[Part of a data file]
—————
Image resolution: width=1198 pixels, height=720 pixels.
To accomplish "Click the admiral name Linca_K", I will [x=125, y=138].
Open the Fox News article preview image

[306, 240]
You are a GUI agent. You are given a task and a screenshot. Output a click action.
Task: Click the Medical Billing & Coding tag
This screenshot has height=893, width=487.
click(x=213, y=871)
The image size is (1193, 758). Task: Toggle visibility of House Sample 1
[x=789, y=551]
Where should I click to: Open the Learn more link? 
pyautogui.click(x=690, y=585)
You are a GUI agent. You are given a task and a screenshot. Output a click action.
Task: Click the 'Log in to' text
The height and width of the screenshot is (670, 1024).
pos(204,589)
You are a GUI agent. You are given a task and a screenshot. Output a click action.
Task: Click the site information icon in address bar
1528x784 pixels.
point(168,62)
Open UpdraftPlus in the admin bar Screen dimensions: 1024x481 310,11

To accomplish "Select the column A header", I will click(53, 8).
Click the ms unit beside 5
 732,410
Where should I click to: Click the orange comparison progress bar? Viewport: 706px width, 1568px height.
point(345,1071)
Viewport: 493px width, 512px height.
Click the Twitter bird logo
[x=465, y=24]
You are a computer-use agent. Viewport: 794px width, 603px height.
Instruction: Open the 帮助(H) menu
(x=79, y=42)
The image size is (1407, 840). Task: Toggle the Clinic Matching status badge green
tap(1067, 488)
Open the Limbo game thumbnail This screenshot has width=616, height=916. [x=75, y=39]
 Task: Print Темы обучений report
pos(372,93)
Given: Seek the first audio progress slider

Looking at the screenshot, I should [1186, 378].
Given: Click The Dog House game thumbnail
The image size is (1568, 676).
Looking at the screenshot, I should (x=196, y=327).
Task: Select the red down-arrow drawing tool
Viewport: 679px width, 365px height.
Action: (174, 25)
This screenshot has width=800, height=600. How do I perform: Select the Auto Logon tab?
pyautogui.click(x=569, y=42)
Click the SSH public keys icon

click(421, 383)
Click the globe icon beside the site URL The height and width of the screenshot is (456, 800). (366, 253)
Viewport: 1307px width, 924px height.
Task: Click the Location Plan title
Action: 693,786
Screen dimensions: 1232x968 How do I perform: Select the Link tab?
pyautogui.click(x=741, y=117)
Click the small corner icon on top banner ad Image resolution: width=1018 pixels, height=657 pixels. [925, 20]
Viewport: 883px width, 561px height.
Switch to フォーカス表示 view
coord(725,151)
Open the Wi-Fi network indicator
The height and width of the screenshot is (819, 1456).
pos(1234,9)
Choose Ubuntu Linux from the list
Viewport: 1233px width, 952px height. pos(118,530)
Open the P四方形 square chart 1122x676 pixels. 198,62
—————
## Written instruction
Copy every line of the listing above exactly as it appears, from start to finish.

## Result of this task
Image resolution: width=1198 pixels, height=720 pixels.
To accomplish "Click the admiral name Linca_K", I will [x=125, y=138].
Open the Fox News article preview image

[306, 240]
You are a GUI agent. You are given a task and a screenshot. Output a click action.
Task: Click the Medical Billing & Coding tag
This screenshot has height=893, width=487.
click(x=213, y=871)
The image size is (1193, 758). Task: Toggle visibility of House Sample 1
[x=789, y=551]
Where should I click to: Open the Learn more link? 
pyautogui.click(x=690, y=585)
You are a GUI agent. You are given a task and a screenshot. Output a click action.
Task: Click the 'Log in to' text
The height and width of the screenshot is (670, 1024).
pos(204,589)
You are a GUI agent. You are given a task and a screenshot. Output a click action.
Task: Click the site information icon in address bar
1528x784 pixels.
point(168,62)
Open UpdraftPlus in the admin bar Screen dimensions: 1024x481 310,11

To accomplish "Select the column A header", I will click(53, 8).
Click the ms unit beside 5
 732,410
Where should I click to: Click the orange comparison progress bar? Viewport: 706px width, 1568px height.
point(345,1071)
Viewport: 493px width, 512px height.
Click the Twitter bird logo
[x=465, y=24]
You are a computer-use agent. Viewport: 794px width, 603px height.
Instruction: Open the 帮助(H) menu
(x=79, y=42)
The image size is (1407, 840). Task: Toggle the Clinic Matching status badge green
tap(1067, 488)
Open the Limbo game thumbnail This screenshot has width=616, height=916. [x=75, y=39]
 Task: Print Темы обучений report
pos(372,93)
Given: Seek the first audio progress slider

Looking at the screenshot, I should [1186, 378].
Given: Click The Dog House game thumbnail
The image size is (1568, 676).
Looking at the screenshot, I should (x=196, y=327).
Task: Select the red down-arrow drawing tool
Viewport: 679px width, 365px height.
Action: (174, 25)
This screenshot has width=800, height=600. How do I perform: Select the Auto Logon tab?
pyautogui.click(x=569, y=42)
Click the SSH public keys icon

click(421, 383)
Click the globe icon beside the site URL The height and width of the screenshot is (456, 800). (366, 253)
Viewport: 1307px width, 924px height.
Task: Click the Location Plan title
Action: 693,786
Screen dimensions: 1232x968 How do I perform: Select the Link tab?
pyautogui.click(x=741, y=117)
Click the small corner icon on top banner ad Image resolution: width=1018 pixels, height=657 pixels. [925, 20]
Viewport: 883px width, 561px height.
Switch to フォーカス表示 view
coord(725,151)
Open the Wi-Fi network indicator
The height and width of the screenshot is (819, 1456).
pos(1234,9)
Choose Ubuntu Linux from the list
Viewport: 1233px width, 952px height. pos(118,530)
Open the P四方形 square chart 1122x676 pixels. 198,62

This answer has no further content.